«Dios el Señor llamó al hombre y le preguntó: «¿Dónde estás?» El hombre contestó: «Escuché que andabas por el jardín y tuve miedo, porque estoy desnudo; por eso me escondí»» (Génesis 3: 9-10).
UNA VEZ TUVE UN PERRO de raza Pinscher, que me regalaron cuando ya él era adulto. O sea, que no lo crié yo, ya venía con sus mañas (aunque tardamos un tiempito en descubrírselas). Ese perro era la adoración de mi hija, que se pasaba el día jugando con él y que le puso de nombre «José Márquez», como su abuelo. José era un miembro más de nuestra familia.

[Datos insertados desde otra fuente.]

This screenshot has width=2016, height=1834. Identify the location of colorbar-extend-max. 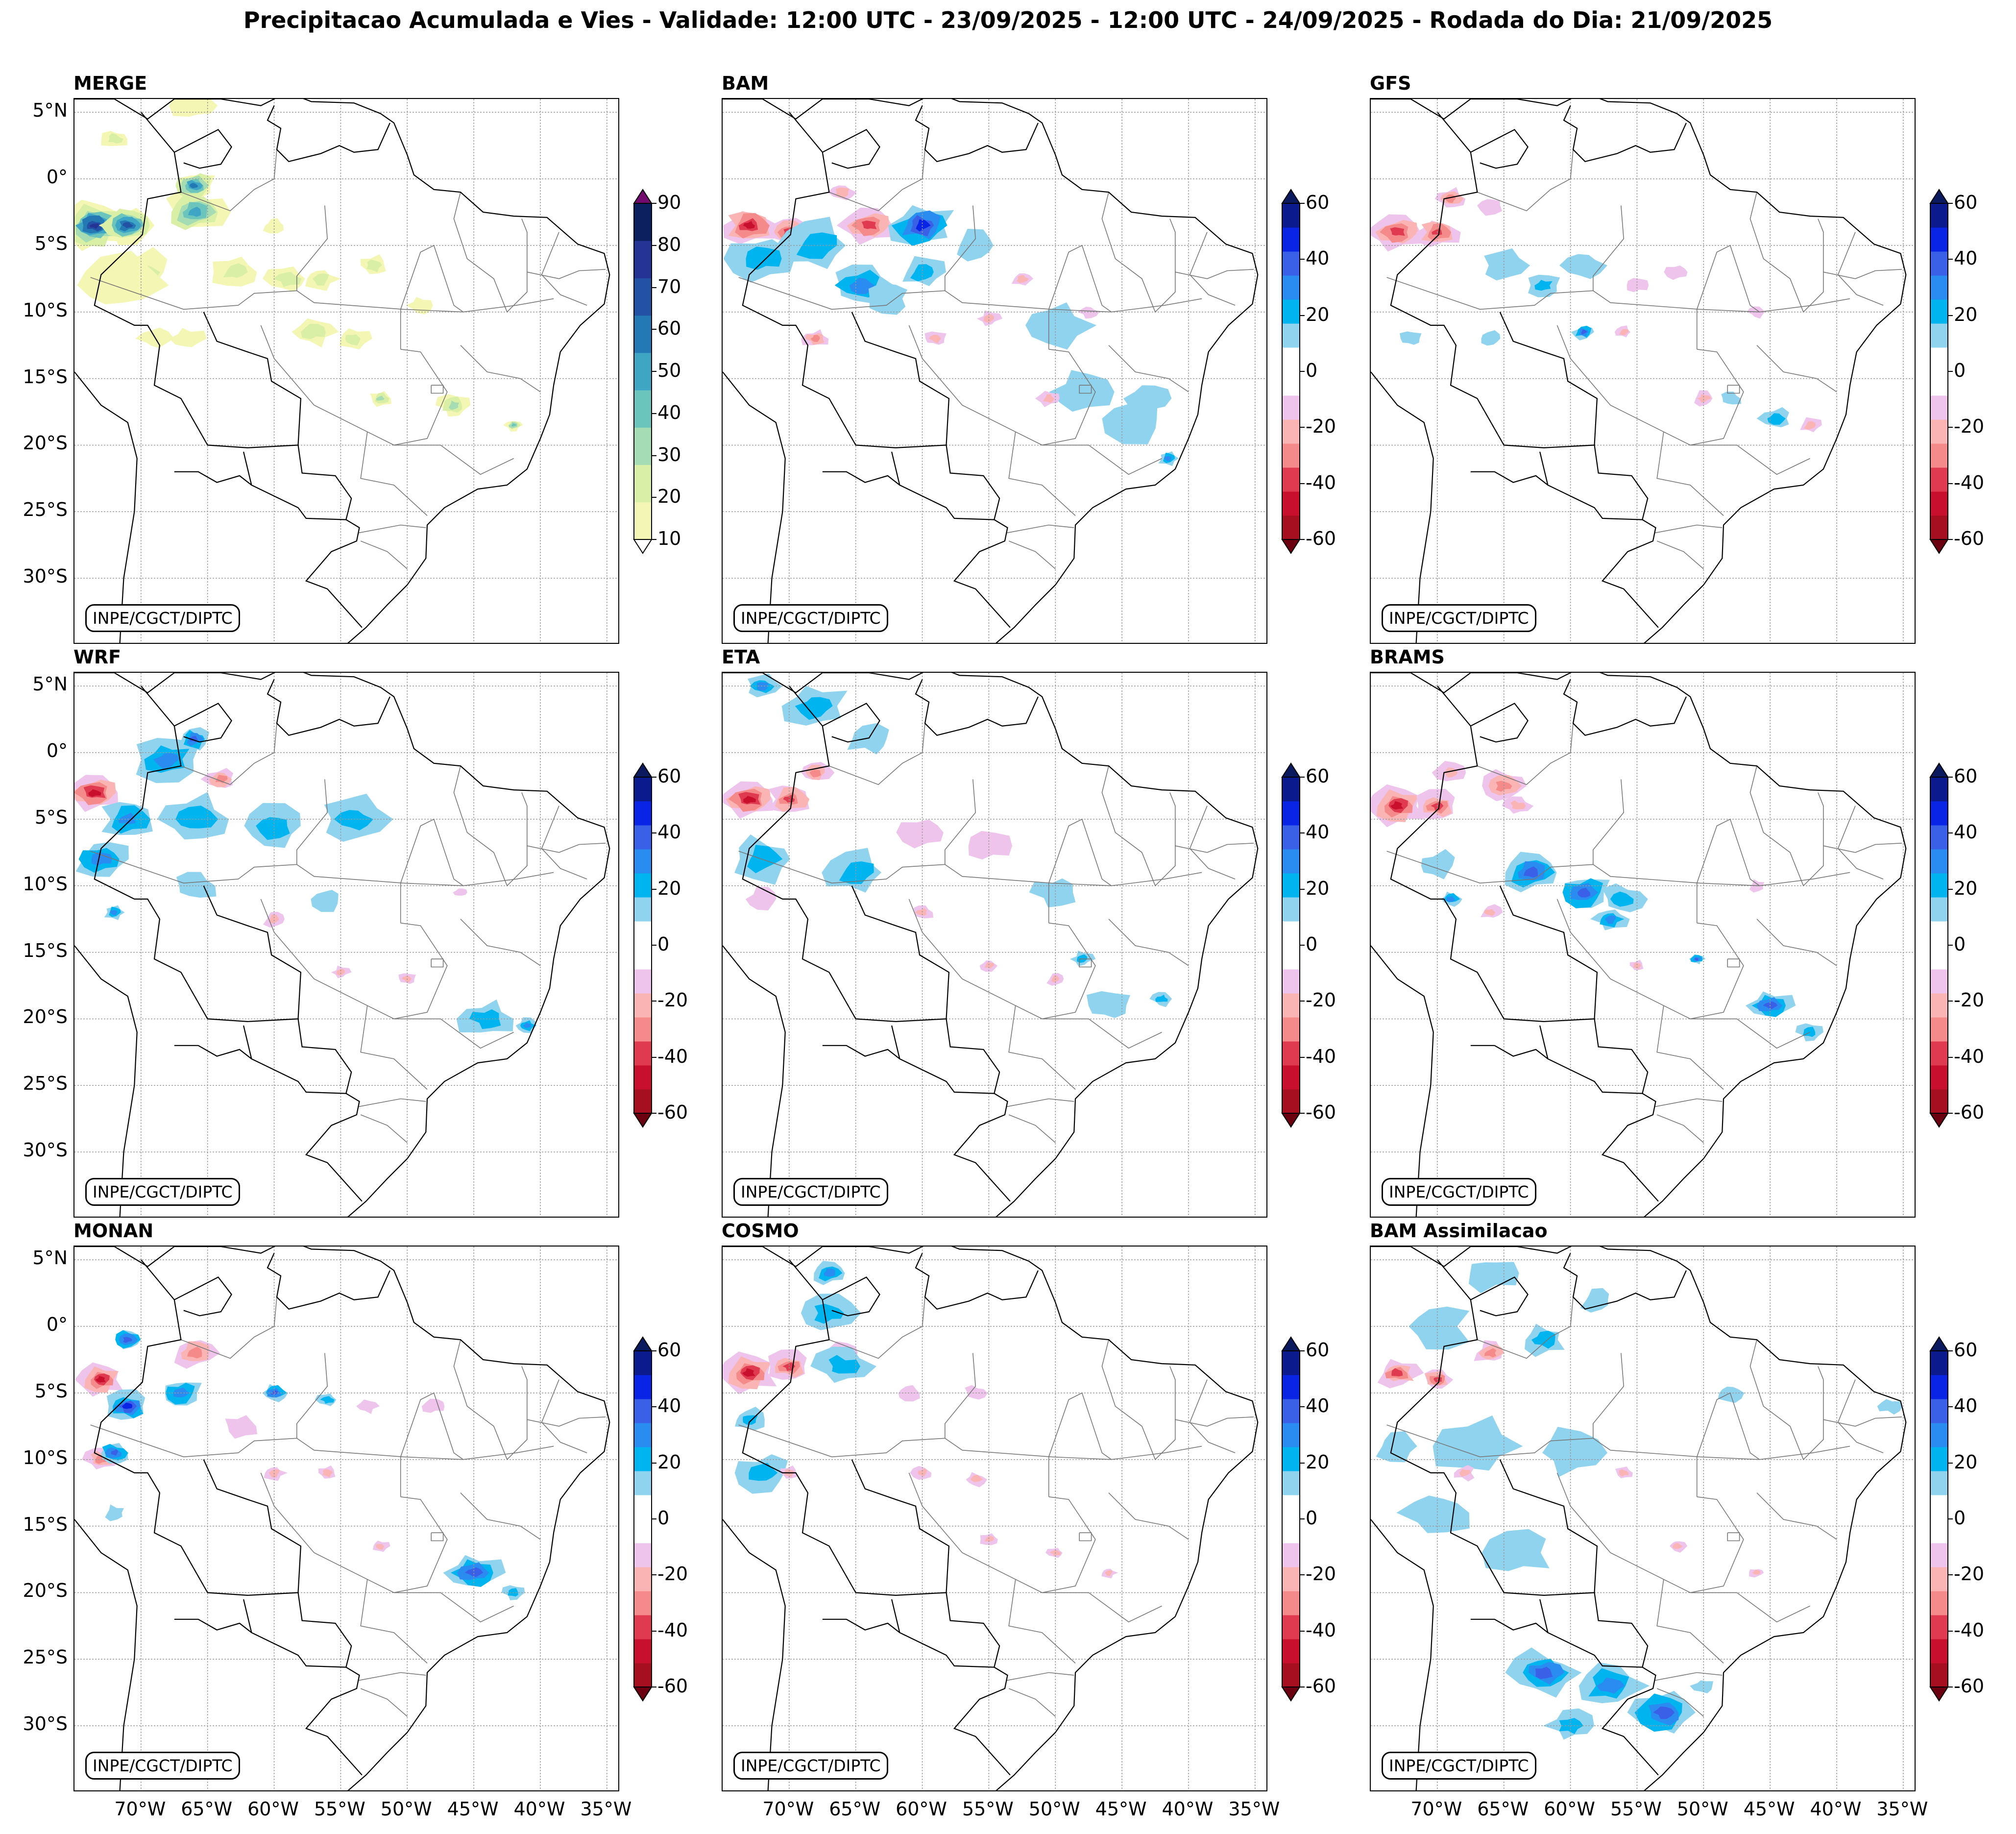
(1291, 770).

José se portaba un poco mal algunas veces. Por ejemplo: hacía pipí contra la lavadora. Cuando yo descubría el orine allí en el suelo (y en la esquina de la lavadora, por supuesto), me enojaba bastante y salía como una trastornada a buscar al enano canino por toda la casa. Nunca lo encontraba; sabía esconderse como nadie. Otras veces salía de la casa y tardaba una eternidad en regresar; cuando yo iba a regañarlo, él se escondía en su casetita, bajo la cobija, para que yo no lo viera. Yo miraba dentro de la casetita y te prometo que no lo veía; era como si José se hubiera esfumado. ¡Qué bien se escondía José! En eso, era un experto.

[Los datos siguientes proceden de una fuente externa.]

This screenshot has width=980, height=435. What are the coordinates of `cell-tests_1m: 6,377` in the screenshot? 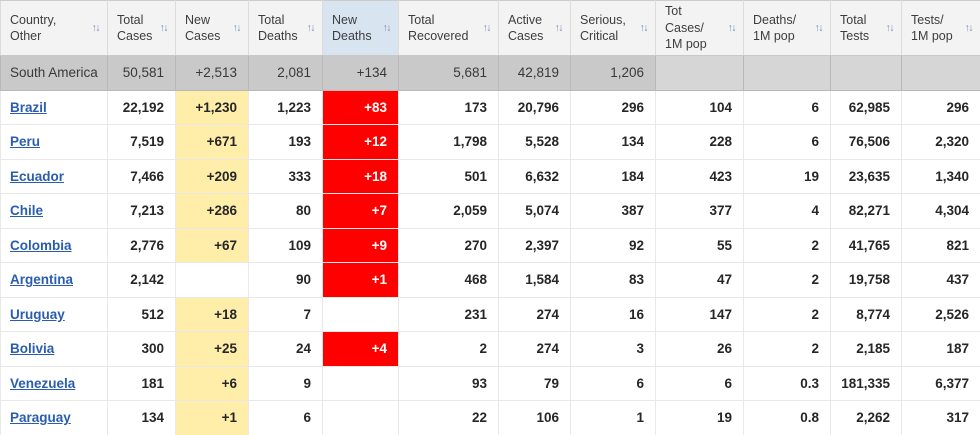 It's located at (940, 383). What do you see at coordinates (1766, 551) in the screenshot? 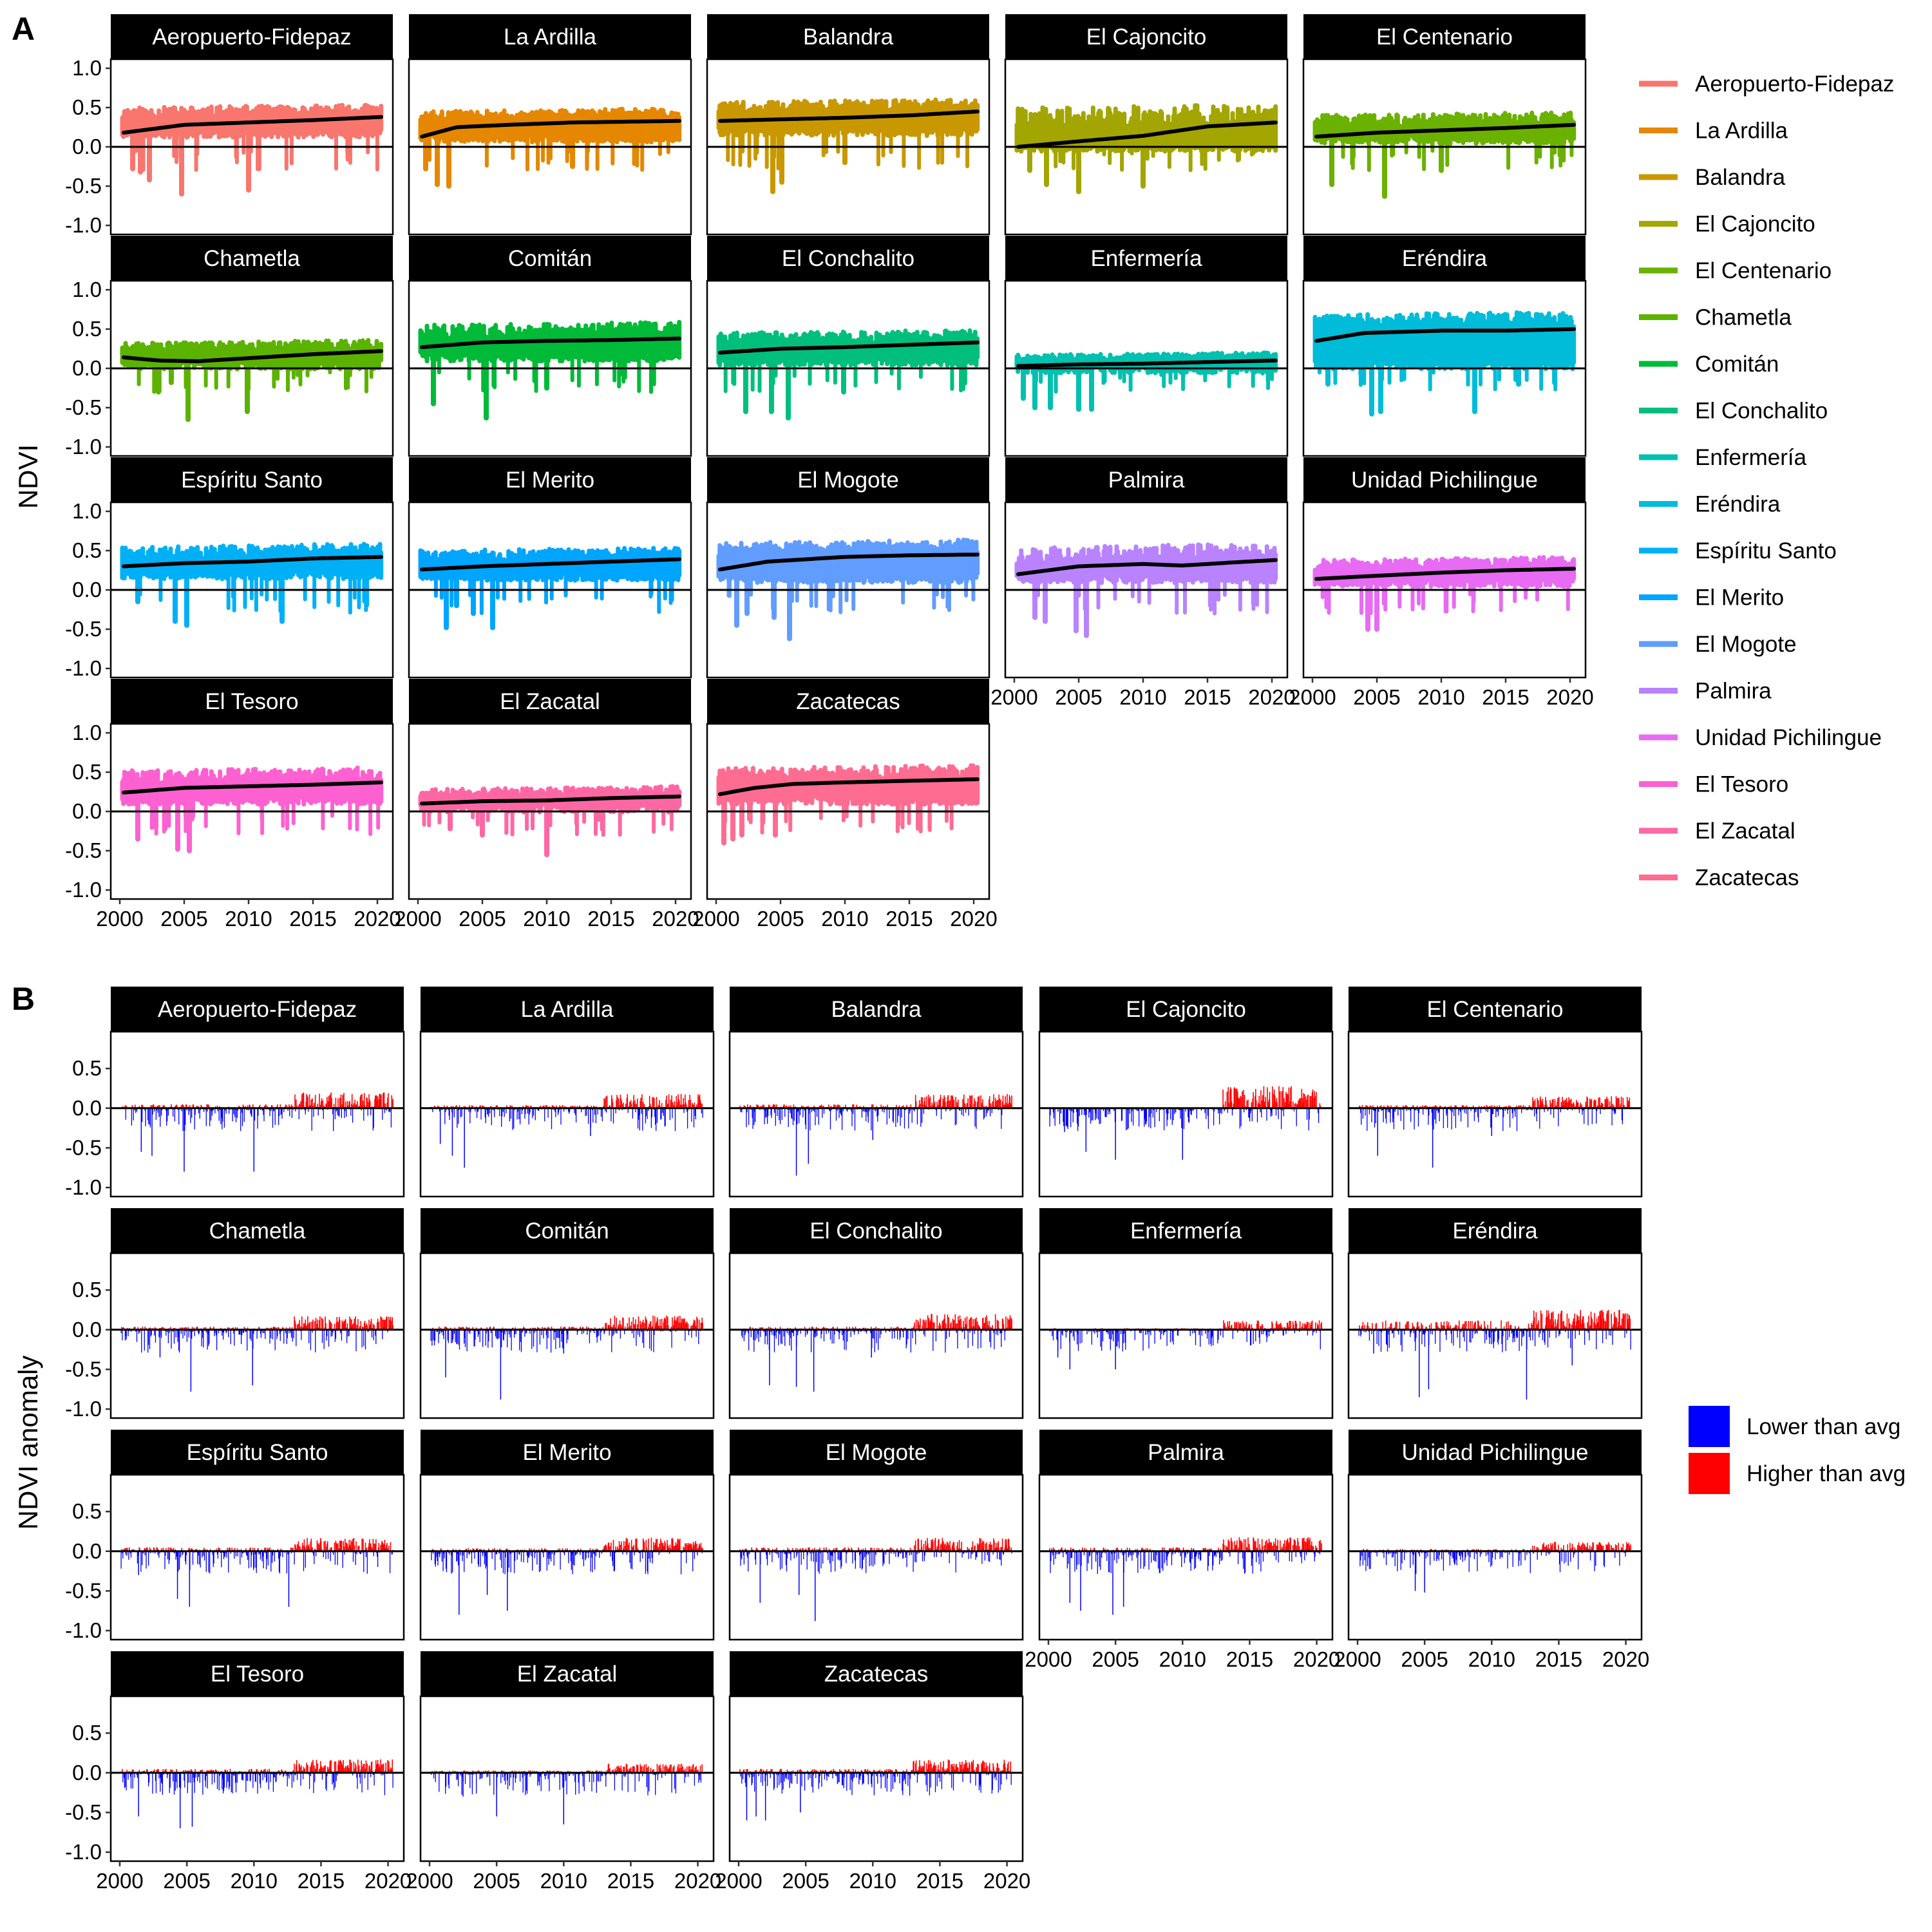
I see `legend-label: Espíritu Santo` at bounding box center [1766, 551].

Un domingo, salimos de paseo y José se quedó «vigilando» la casa. Cuando regresamos, vi que en el patio estaba el tendedero volcado, y toda nuestra ropa regada por el piso. Cuando José vio que yo veía aquel desastre, salió corriendo a esconderse de mí. Sabía que lo iba a regañar y se escabullía para que no le dijera nada. Te prometo que José era un perro, no una persona. Aunque hacía igual que hacemos las personas: nos escondemos cuando pecamos, tanto para que nadie nos vea pecar, como para que nadie nos regañe cuando lo descubra. En eso, somos unos expertos.

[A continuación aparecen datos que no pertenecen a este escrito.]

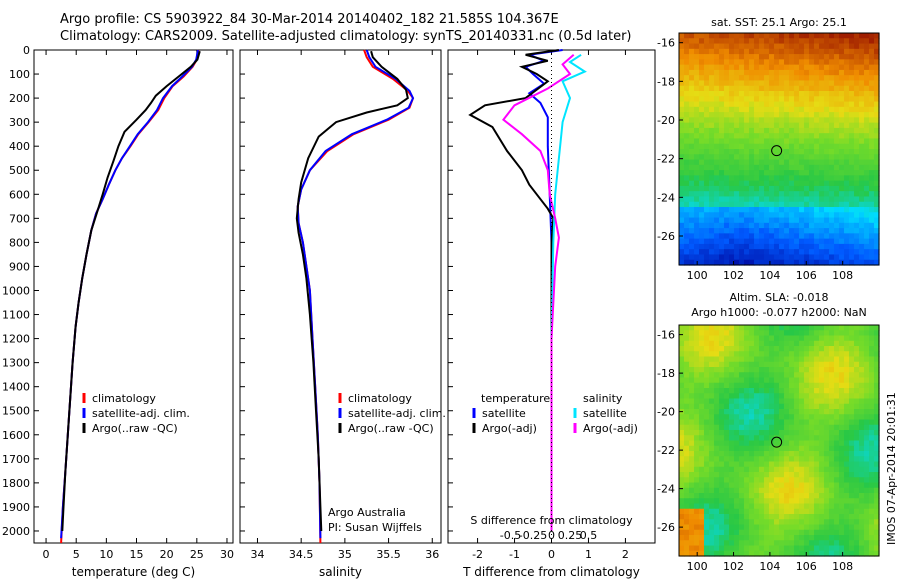 This screenshot has height=580, width=900. I want to click on difference-series-t-satellite, so click(543, 290). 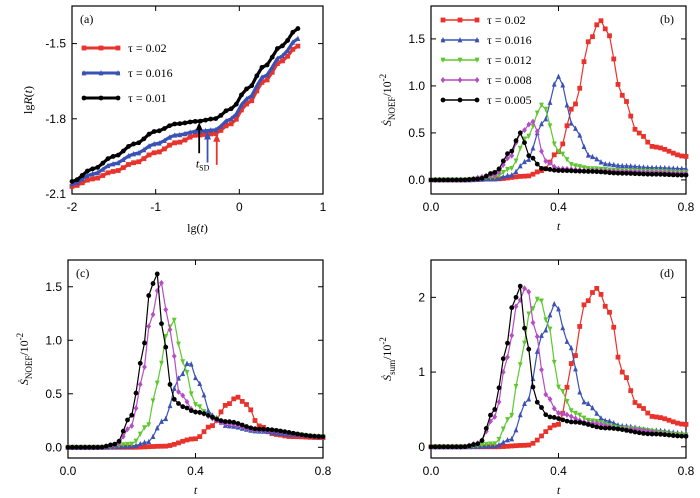 I want to click on x-tick-label: -2, so click(x=72, y=207).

Lo de escondernos nos viene desde Adán. Si recuerdas, tras el pecado, Adán y Eva se escondieron de Dios, porque no querían que él descubriera que habían pecado. Como si Dios no lo supiera… Claro que lo sabía, él lo sabe todo. Por eso no merece la pena esconderse. Tampoco merece la pena pecar, para luego tener que escondernos. Vive de tal manera que te encuentres cómodo a la vista de Jesús y de los demás.